Nor was it lost on us that the video card Sood held up so dismissively was made by AMD's ATI graphics unit. Nvidia makes plenty of equally bulky, decadent units. But it probably wouldn't do to bash one of your current hardware partner's products while praising another.

The HP Firebird with Voodoo DNA won't rise to the level of the more extreme gaming systems out there, but it's not really made to do that. Instead, Sood said, HP decided to ditch the model of putting the most powerful possible components into a performance rig, regardless of how rarely their full capacity ever gets tapped.

Which all leads to the curious experience of listening to Sood give a lecture on the virtues of restraint in product development, but there you have it.

The HP Firebird retains the Blackbird's hot-swappable hard drive scheme, featuring a pair of 320GB units in the basic set-up. It has smoky glass side panels that let you see what's inside " not a power supply, which is external " and will be available starting at $1,799 on Friday at VoodooPC.com and on Feb. 1 in retail stores.

Next: More New Products From HP

HP's other major unveilings at CES include a pair of new Pavilion notebooks, a more customizable TouchSmart PC and the company's latest netbook entry, the HP Mini 2140. The new Pavilion dv2 and Pavilion dv3 magnesium-encased laptops -- HP calls them "Entertainment Notebook PCs" -- are built on custom-designed processor platforms from Sunnyvale, Calif.-based Advanced Micro Devices. HP and AMD think they're on to something big with these thin, light laptops, priced strategically in the $700-$800 "sweet spot" where there isn't a lot of competition from other notebook vendors, according to Bahr Mahoney, director of AMD's Mobile Business unit.
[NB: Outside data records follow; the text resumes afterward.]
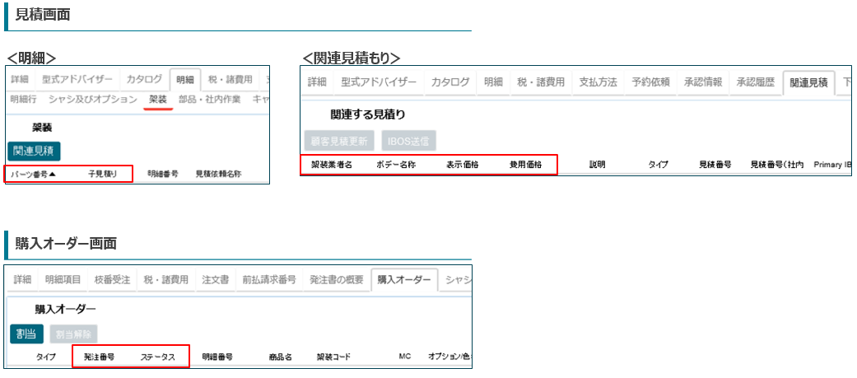Switch to the 前払請求番号 tab
This screenshot has width=857, height=378.
[268, 280]
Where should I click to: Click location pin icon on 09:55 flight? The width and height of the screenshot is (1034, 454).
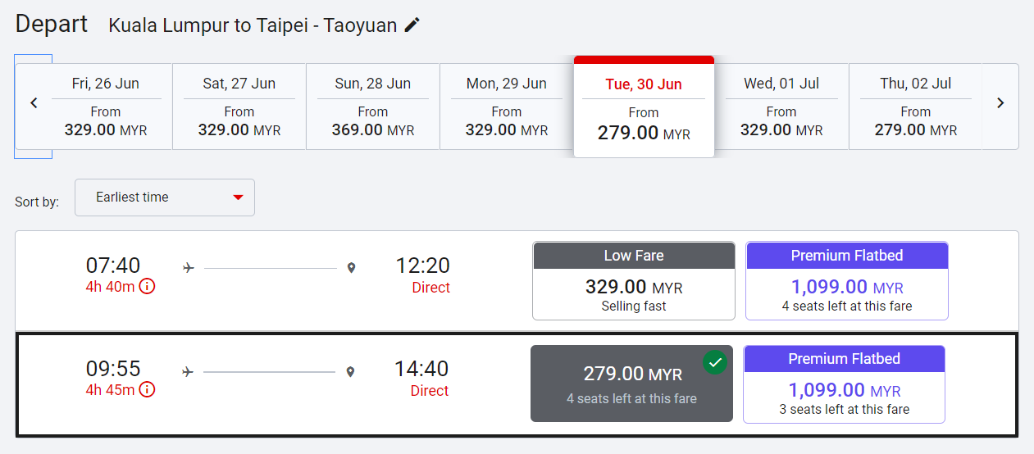pyautogui.click(x=350, y=372)
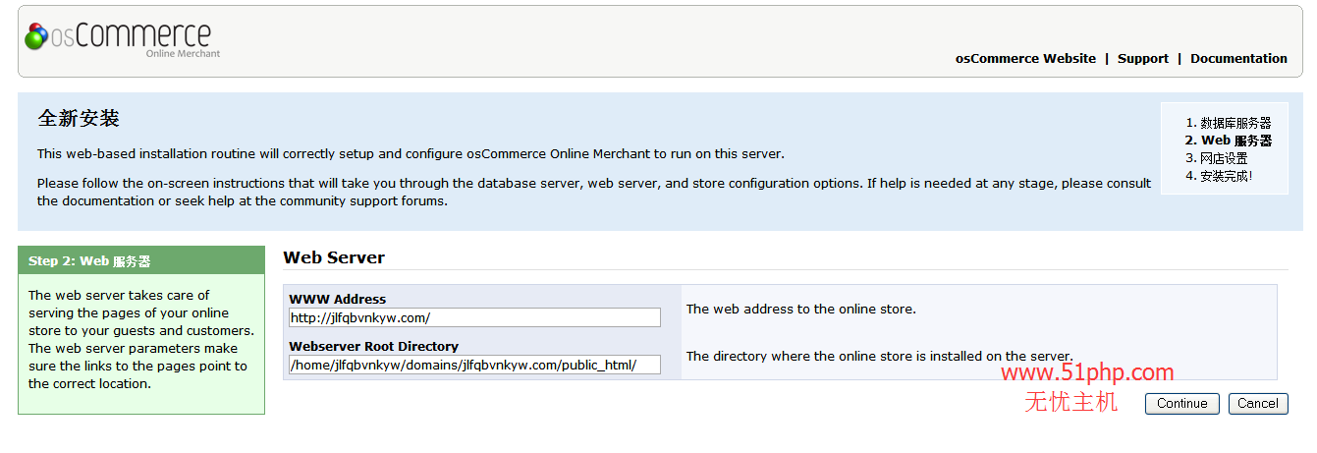Click the red www.51php.com watermark text
1317x453 pixels.
(1087, 372)
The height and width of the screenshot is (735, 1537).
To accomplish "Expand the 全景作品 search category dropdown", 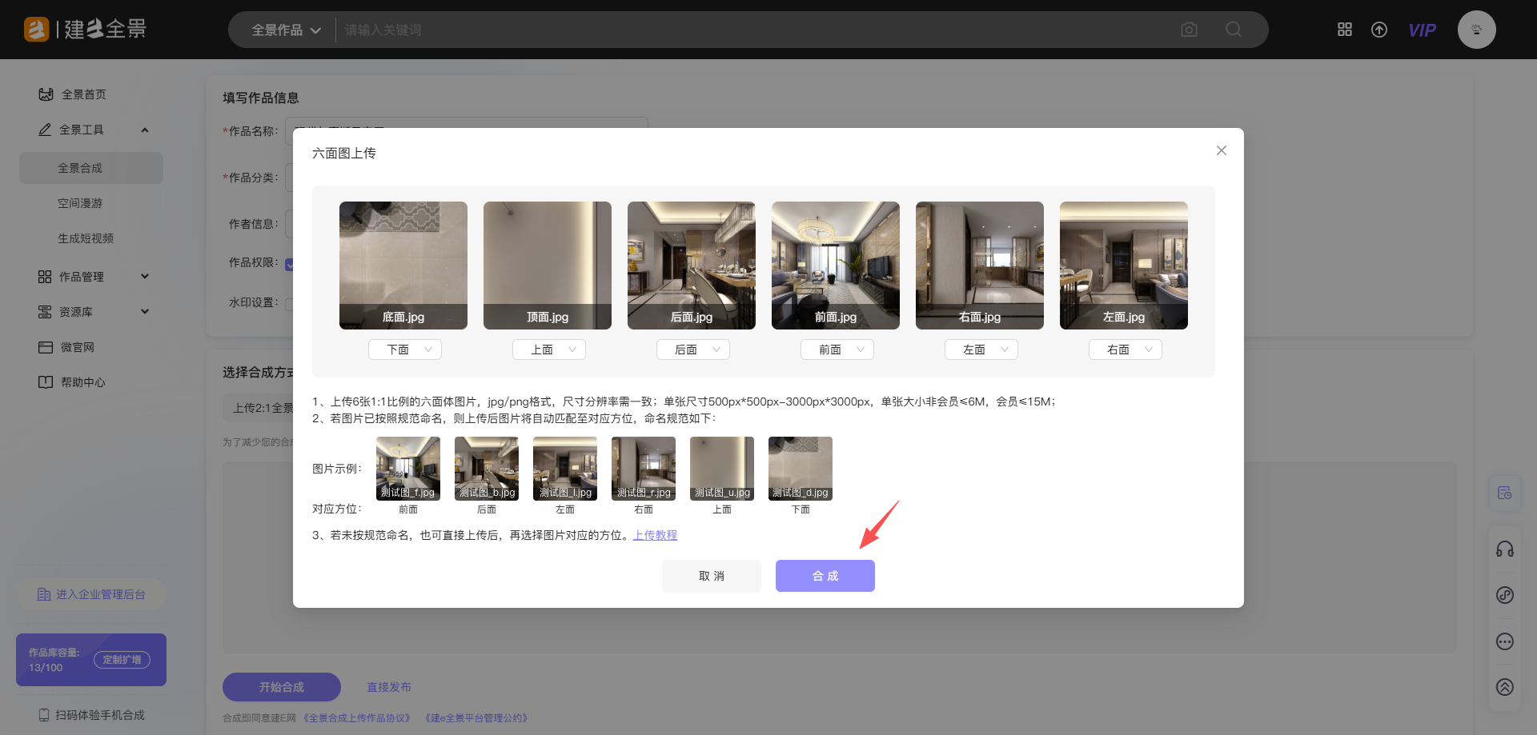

The 12.1-inch Pavilion dv2 features AMD's Athlon Neo platform with discrete graphics, weighs 3.8 pounds and has hard drive options up to 500GB. HP will make it available in April for $699. The 13.3-inch Pavilion dv2 is available now for $799 and is a bit more robust at 4.35 pounds while packing AMD's Turion Ultra X2 hardware. Both notebooks come with HP's MediaSmart software.
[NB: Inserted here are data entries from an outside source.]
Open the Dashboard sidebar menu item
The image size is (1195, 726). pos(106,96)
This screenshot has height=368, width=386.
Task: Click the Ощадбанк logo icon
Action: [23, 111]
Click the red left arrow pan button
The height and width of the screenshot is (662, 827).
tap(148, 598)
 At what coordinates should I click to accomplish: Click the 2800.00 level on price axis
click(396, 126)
HP's touchscreen lineup also got an upgrade in time for CES, as did the company's Windows Home Server product, the HP MediaSmart Center -- which was actually unveiled at the earlier MacWorld Expo in San Francisco rather than in Las Vegas.

With its latest additions to its TouchSmart PC offerings, HP has boosted the configurability of the home version while adding a commercially-targeted version called the HP dx9000 TouchSmart Business PC to the lineup. It's pre-loaded with Microsoft Windows Vista Business 64 and the basic configuration features an Intel Core 2 Duo P8400 processor, 4GB of memory, a 320GB high-speed hard drive, a VLAN driver and, of course, a full touch-screen graphic interface on its 22-inch hi-def widescreen HP BrightView LCD display.
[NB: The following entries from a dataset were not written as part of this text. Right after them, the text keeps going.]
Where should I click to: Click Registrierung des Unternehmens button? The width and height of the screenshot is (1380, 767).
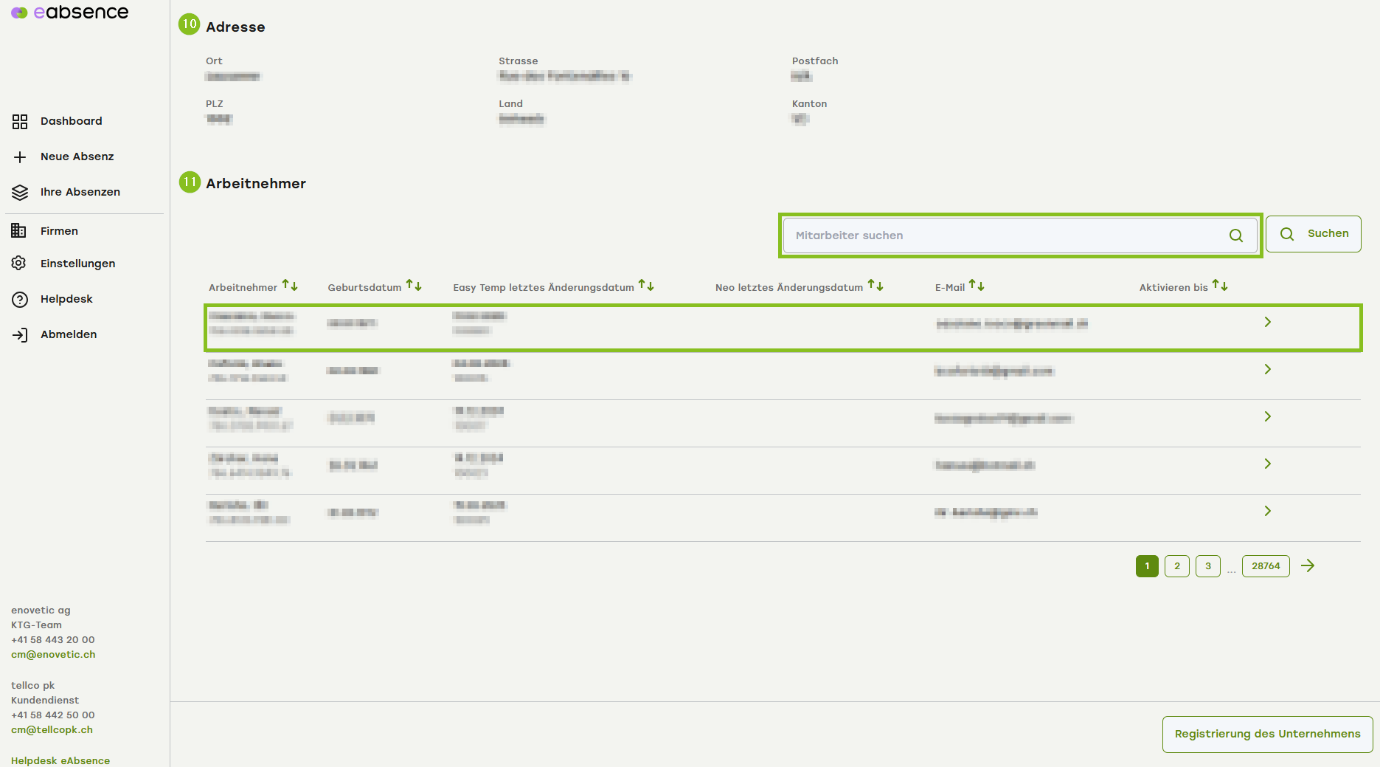[x=1267, y=735]
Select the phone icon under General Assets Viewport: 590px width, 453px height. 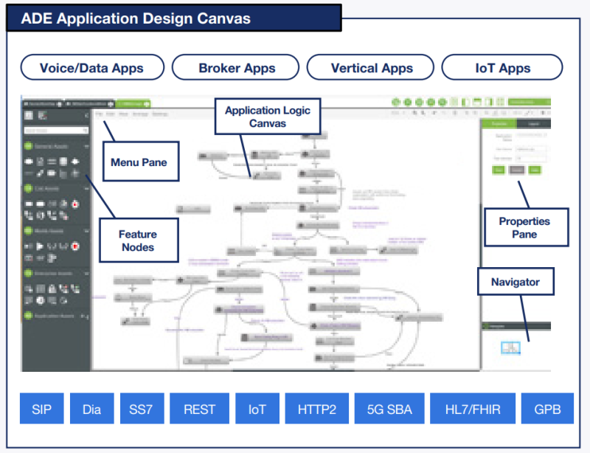[27, 159]

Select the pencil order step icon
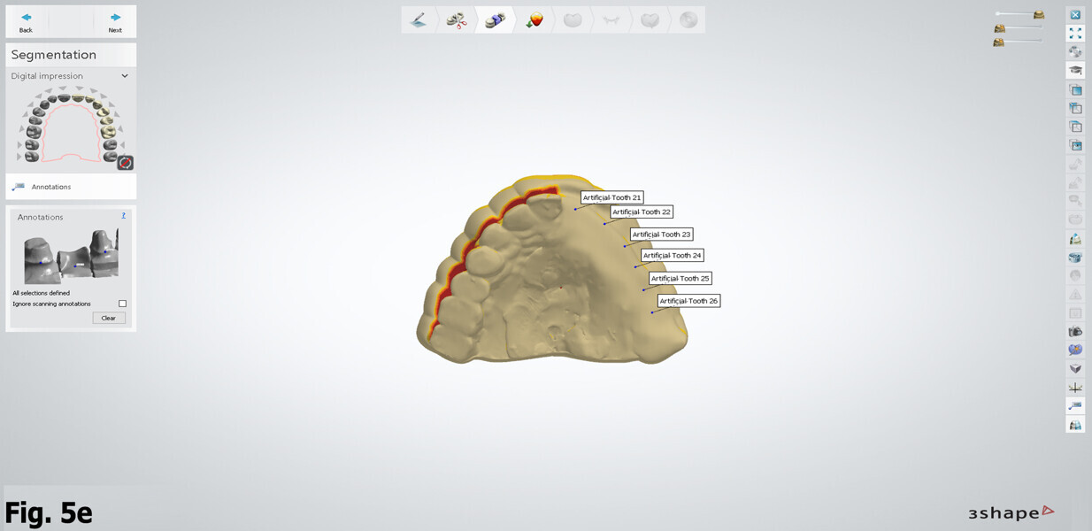419,19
The dx9000 will be available next month starting at $1,399.

The last in HP's lineup of major CES system unveilings is the 10.1-inch HP Mini 2140 netbook, set for availability later in January. The 2140 has an Intel Atom processor inside, weighs 2.6 pounds and will be priced at $499 -- $200 less than the fashion-oriented Vivienne Tam Edition of the Mini 1000 released late last year.

HP is exhibiting at CES at Booth No. 31112 in the South Hall's upper level.